[Saved entries]
╔══
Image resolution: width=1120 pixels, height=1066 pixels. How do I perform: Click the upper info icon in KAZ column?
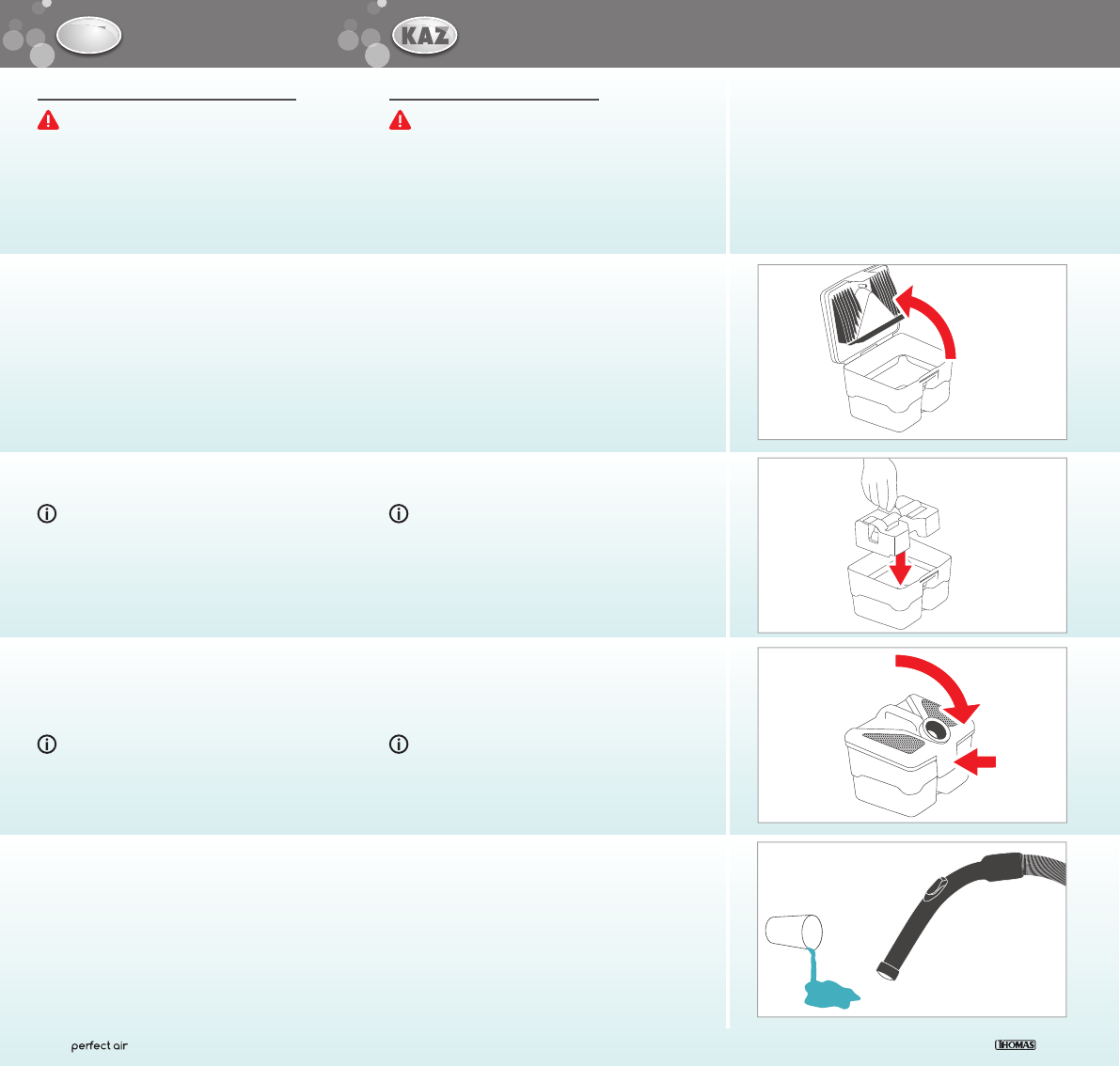[399, 514]
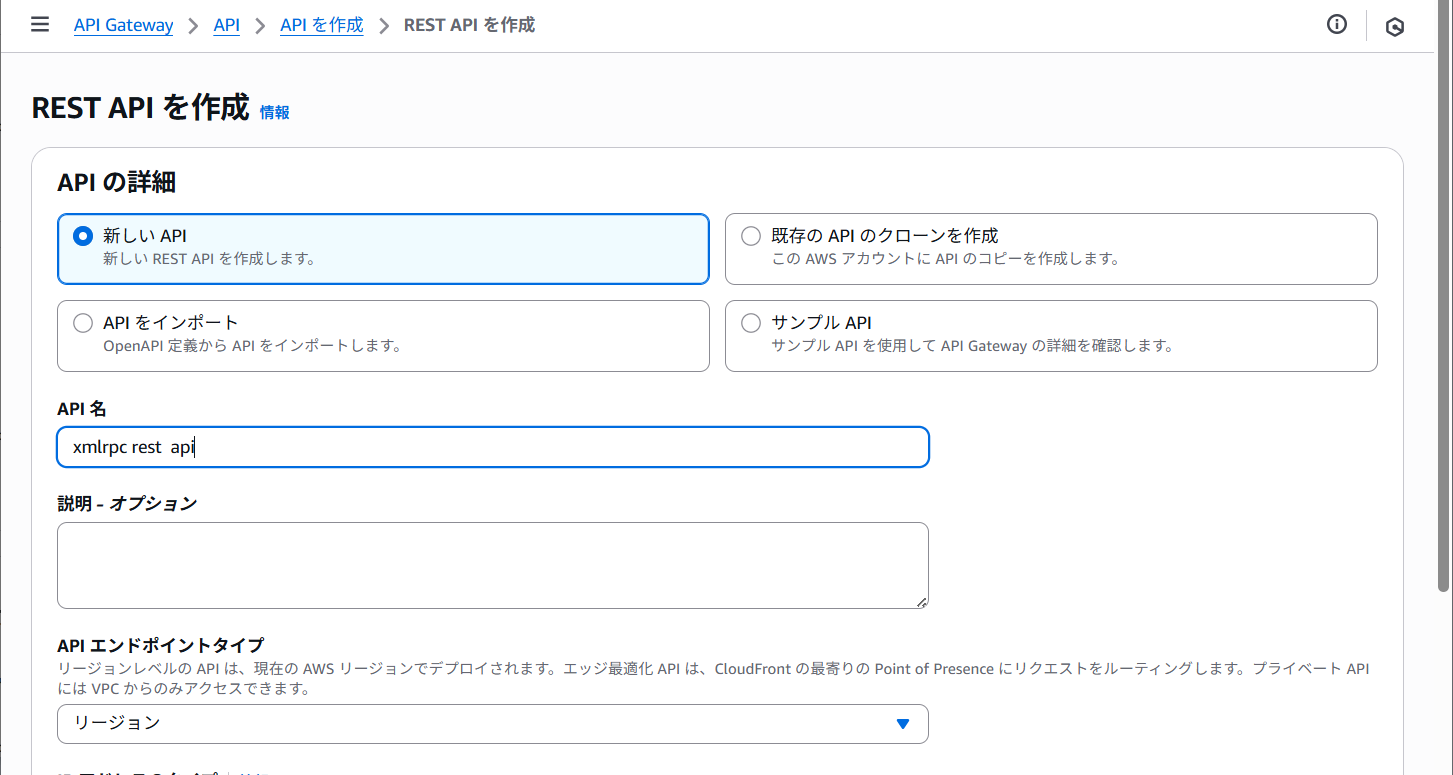Click the blue dropdown arrow for リージョン

[x=902, y=723]
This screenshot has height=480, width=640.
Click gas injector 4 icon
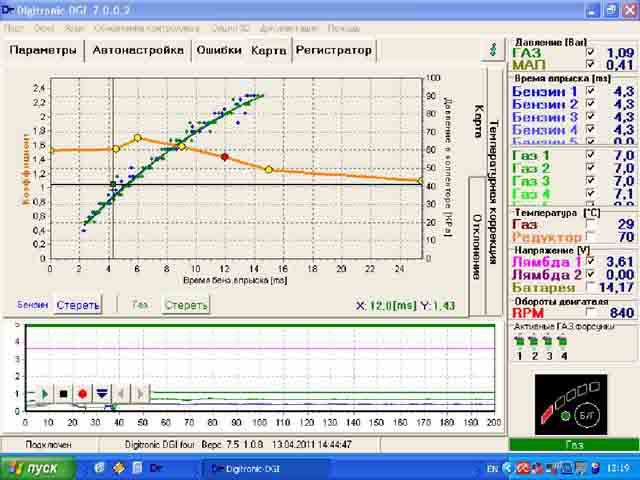tap(564, 342)
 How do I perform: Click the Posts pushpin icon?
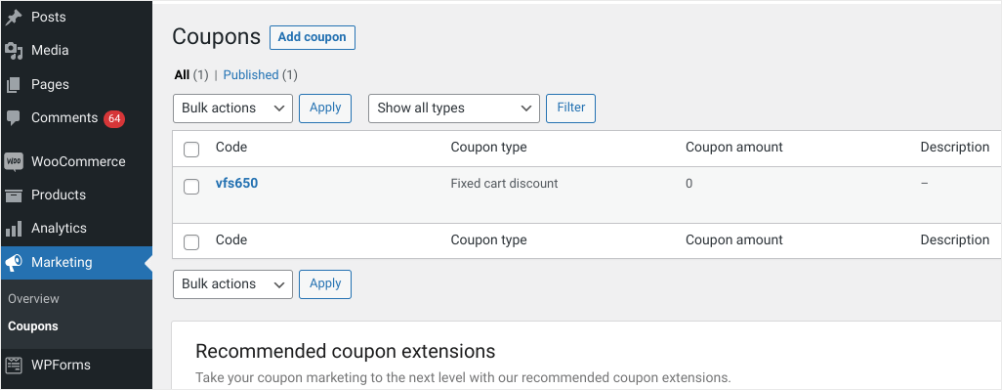click(x=13, y=17)
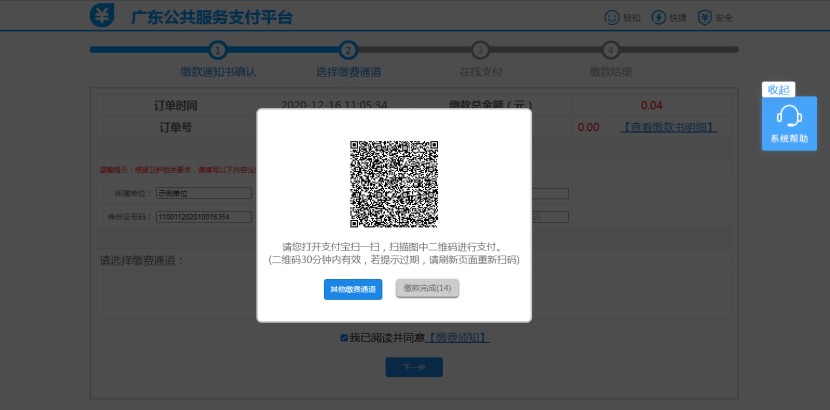Select the 选择缴费通道 step label
Viewport: 830px width, 410px height.
point(348,72)
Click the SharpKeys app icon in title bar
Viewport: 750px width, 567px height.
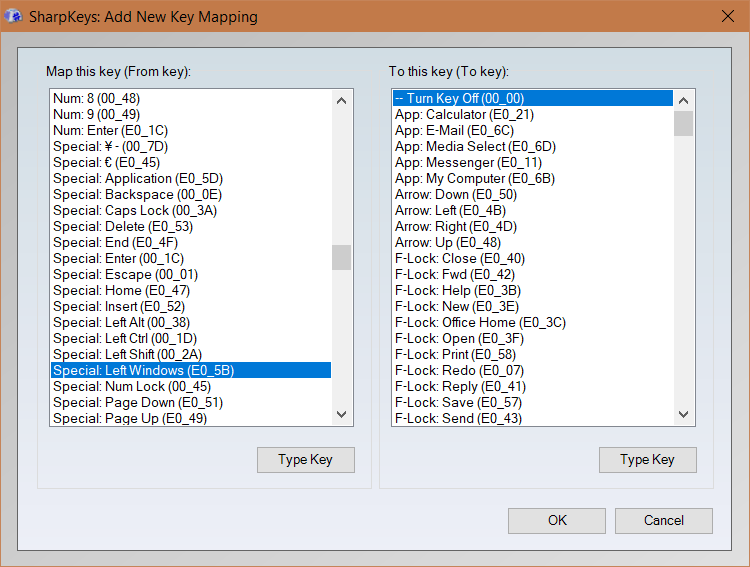click(x=13, y=16)
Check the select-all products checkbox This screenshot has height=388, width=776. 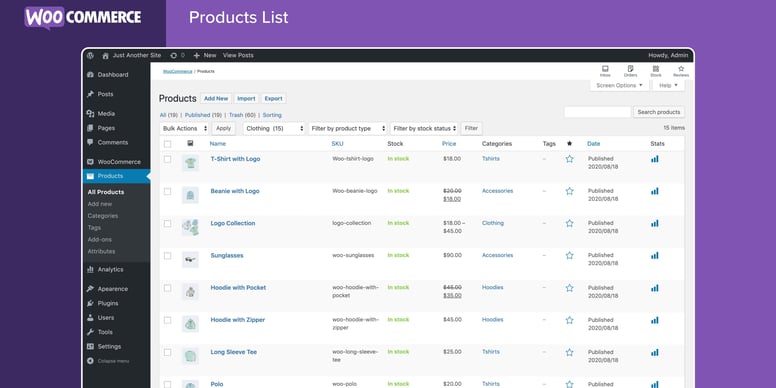point(167,144)
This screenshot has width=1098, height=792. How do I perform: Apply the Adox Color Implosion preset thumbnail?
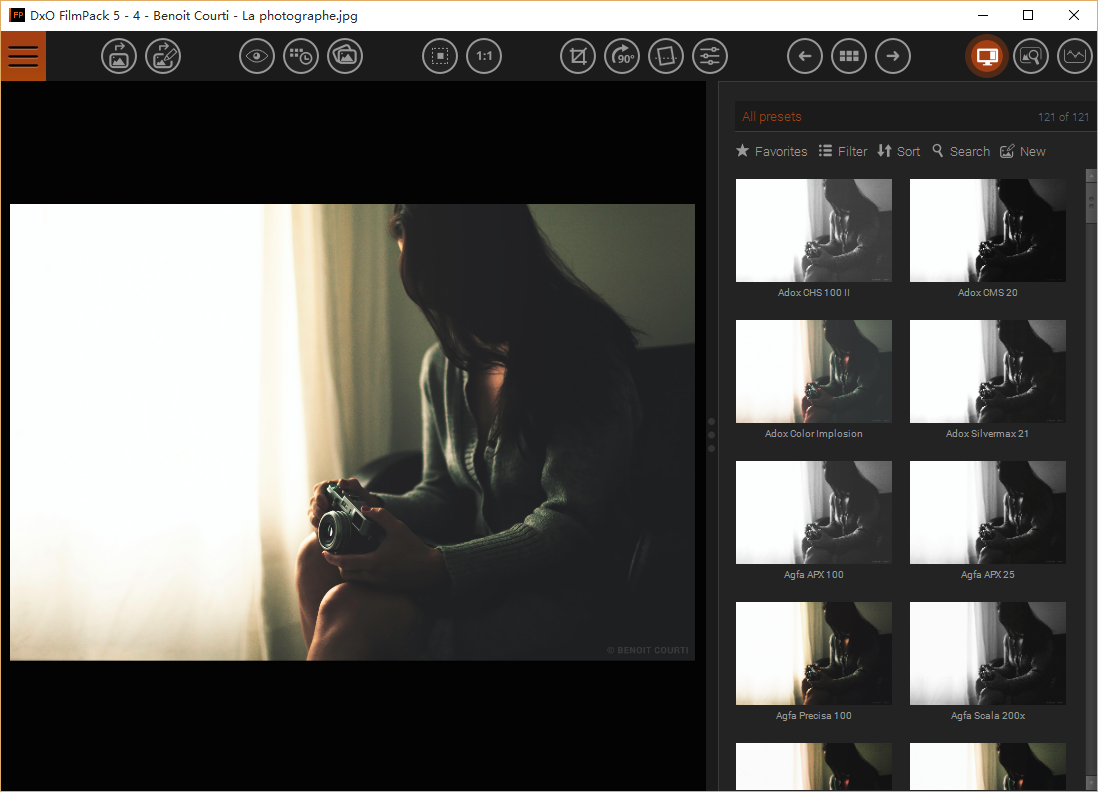pos(813,371)
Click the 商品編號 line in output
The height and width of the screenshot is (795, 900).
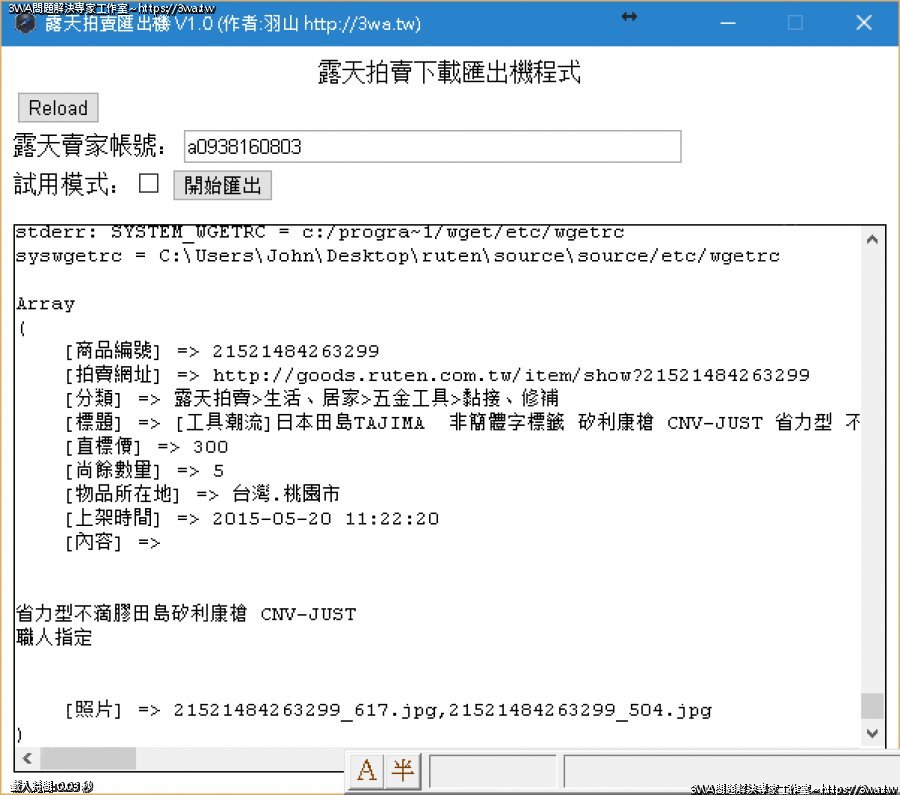tap(220, 351)
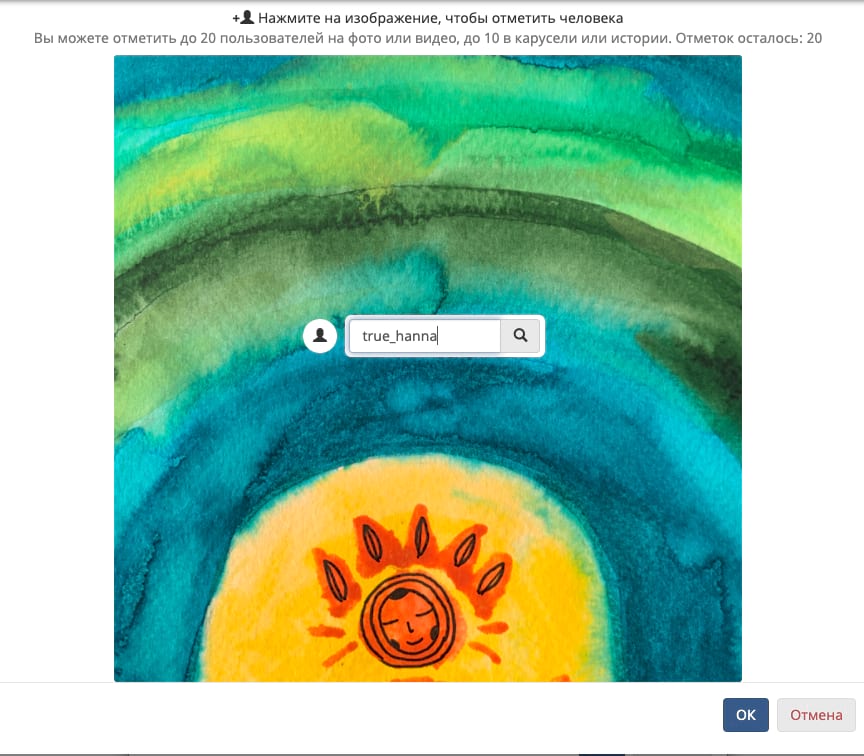Focus the true_hanna username field

[425, 336]
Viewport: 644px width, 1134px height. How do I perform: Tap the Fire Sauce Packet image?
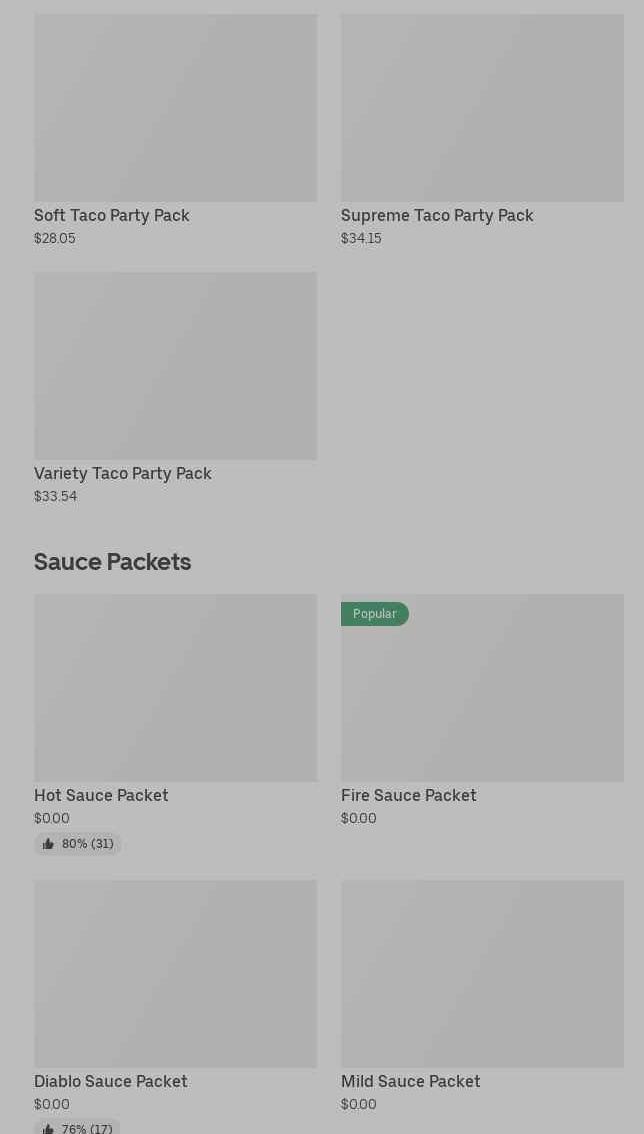[482, 700]
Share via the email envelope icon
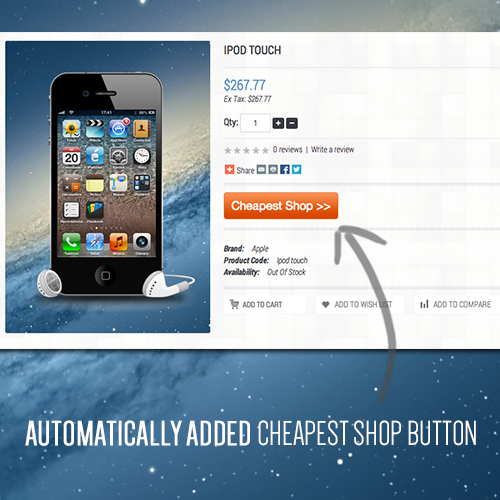 coord(261,170)
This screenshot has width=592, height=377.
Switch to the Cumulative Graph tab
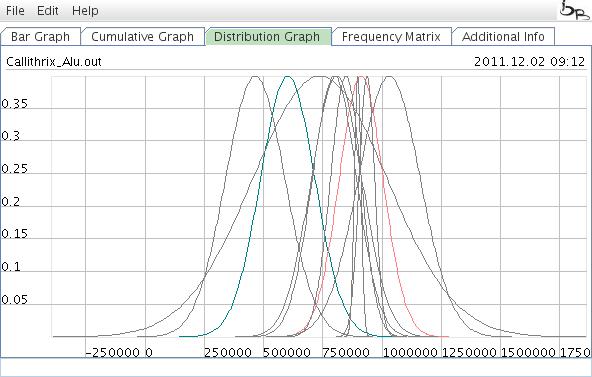[x=143, y=37]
╚══
Directions: Verbatim copy, pictures excluded: output the lines from the first line of the records above through the line containing "Click the SharpKeys app icon in title bar".

Answer box:
Image resolution: width=1120 pixels, height=1066 pixels. How do I perform: Click the upper info icon in KAZ column?
[399, 514]
Click the blue dropdown arrow for リージョン

[x=902, y=723]
This screenshot has height=480, width=640.
Click gas injector 4 icon
tap(564, 342)
 How do I perform: Click the Posts pushpin icon?
click(x=13, y=17)
Select the 选择缴费通道 step label
Viewport: 830px width, 410px height.
point(348,72)
Click the SharpKeys app icon in title bar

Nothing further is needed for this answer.